Career Choice or Choice Career?
 Help Wanted: Career Counselor. Must have patience. Ability to perform miracles a plus. Odd shifts available.
For the past year I have been on the prowl for a job. That's not true, I have a job, several in fact. At this point I need a career, or at least a mere career TRACK. One thing's for sure: I don't want to work in a cubicle, and I don't want to wear stockings and heels. Since I'm already putting in my requests...I want a health insurance plan with dental and eye care, stock options, voluminous vacation time, and a bathtub with jacuzzi jets. Is that too much to ask???

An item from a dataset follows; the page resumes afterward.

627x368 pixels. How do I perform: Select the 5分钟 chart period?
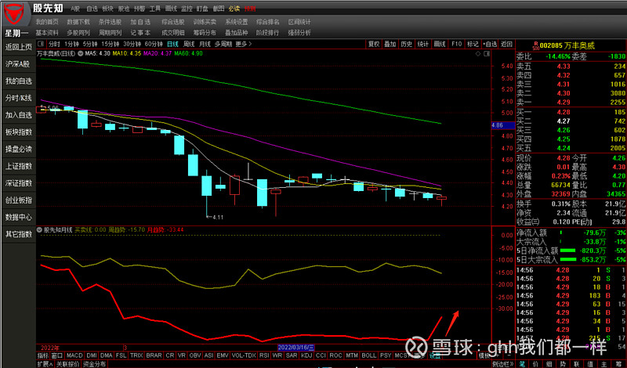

For that matter, I don't want to wear a suit, unless it's for bathing. Still, for the sake of trying on a new figurative "suit", I recently went to an interview clad in a business suit. When I graduated from college, a career counselor handed me a folder of practical career "tips". Don't chew gum in an interview, nod head enthusiastically when told anything about the position or company, write a pleasant but not desperate thank you note and send it the day after, etc. The college career services office offers lifetime counseling for alumni, and I'm beginning to wonder if they thought anyone (until I came along, that is) would truly take them up on that. To avoid homicide, I've turned to online career guidance, in the form of a friendly monster, who regardless of my uncompromising wish list continues to further my search.
I've learned how to shake someone's hand when we first meet, and for how many seconds to look them in the eye and smile. I know my lines for all the probable, and not so probable, questions an interviewer may ask. "So, tell us about yourself". "What interests you about this position?" "What is your best quality?" "Worst?" "Where do see yourself ten years from now?" I have become adept at making my scripted answers sound unscripted--I tilt my head, scratch my head, say "Gee, no one's asked me that before, let me see..." Then, I impress my interviewer(s) with my quick off-the-cuff responses, full of profound insight and clarity.
In spite of all my training, last week I was thrown by an unexpected question. Exec: "What's one word your friends would use to describe you?" Me: "Um, in-debt...?" Exec: "Well, what's one word you would use to describe yourself?" Me: "Hungry." Me again: "...for meaning." Goodbye to that job prospect.
I've registered myself for a 10-hour crash in computer graphics, since every position which remotely intrigues me demands QuarkXpress under my entry-level belt. So I bought a package course deal: Quark, Photoshop, Illustrator. To top that, I have even begun to learn the very thing I have always thought would bring home some bacon: HTML. If a monkey can teach it to me, I can learn it, damn it1x So, stand back. The oyster will soon be my world. Or vice versa.
When all's said and done, the idea of any 9-5 kills me. I just heard through a friend of a friend that a friend of another friend was diagnosed with cancer and told he had 5 years to live. He had worked for years in a pharmaceutical company as the head photocopy guy. Faced with this new knowledge, he mourned the years he wasted beside the copy machine, when he should have been enjoying life. You're probably thinking: What candyland are you coming from, where the photocopy guys actually WANT to do what they do?
You've got a point. But I found a book which offers alternatives, a book I would recommend to fellow willing-to-work but unwilling-to-settle folk: Creating a Life Worth Living : A Practical Course in Career Design for Aspiring Writers, Artists, Filmmakers, Musicians, and Others Who Want to Make a Living, by Carol Lloyd. I hope the book gives photocopy guys a future farther away from the photocopy machine.